Category Archives: Girls are not boys

He’s already taken

A Series of Conversations with Felicity:

(While in the car)

F: Mom, when I gonna get married?

Me: Oh, probably when you’re 20 or so.

F: Hmm.

Me: Who are you going to marry?

F: Daddy.

(While in Target)

F: I just need some flowers. Then I can get married.

Me: You just need flowers? Then you can get married?

F: Yeah. I need some flowers. There’s some flowers over there.

Me: What are you going to wear?

F: I don’t know.

Pink flowers

Her 4th birthday

(While getting dressed for church)

F: Maybe I can wear this dress to get married.
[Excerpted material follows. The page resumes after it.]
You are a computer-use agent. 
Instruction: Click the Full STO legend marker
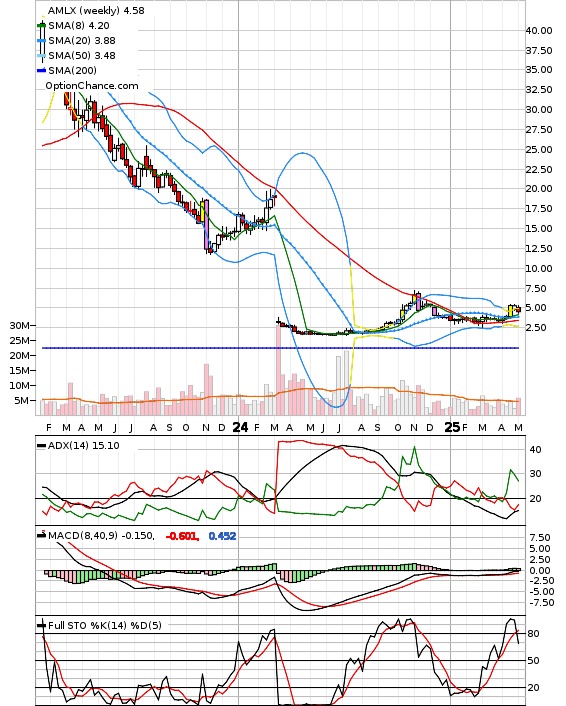(41, 625)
Mr. French: Oh, but you’ll be a grown up when you get married. You’re a little girl now. This dress won’t fit you when you get married.

F: I’m going to marry you.

Mr. French: Oh, honey. But I already married Mommy, so I can’t marry you. I can only be married to one person.

F: Oh.

Mr. French: When you get older you’ll find a nice Christian man to marry.
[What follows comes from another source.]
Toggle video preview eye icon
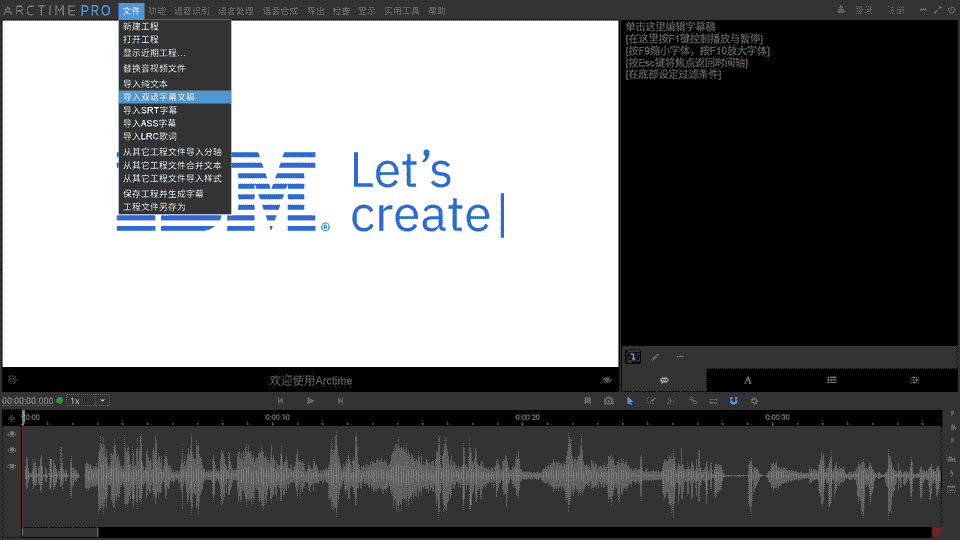This screenshot has height=540, width=960. [x=606, y=380]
F: I don’t want to marry that guy.

(Later that evening.)

F: I changed my mind. I’m not going to marry Daddy.

Me: You’re not?

F: No. ‘Cause you already married Daddy. (sigh.) I’m going to marry my best friend instead.

Maybe she could wear this dress.

Maybe she could wear this dress.

(At Target. Again.)

F: Mom, are you going to get those flowers for when I get married?

Me: Hmm, maybe.

F: I don’t want roses. I just want flowers.

F: Mom, I know I can’t marry Daddy. Be-tause Daddy already marry you.

Me: Yes, that’s true.

F: I just wish I could marry Daddy. I wish I could still marry Daddy.

F: Why are you laughing? It’s not funny.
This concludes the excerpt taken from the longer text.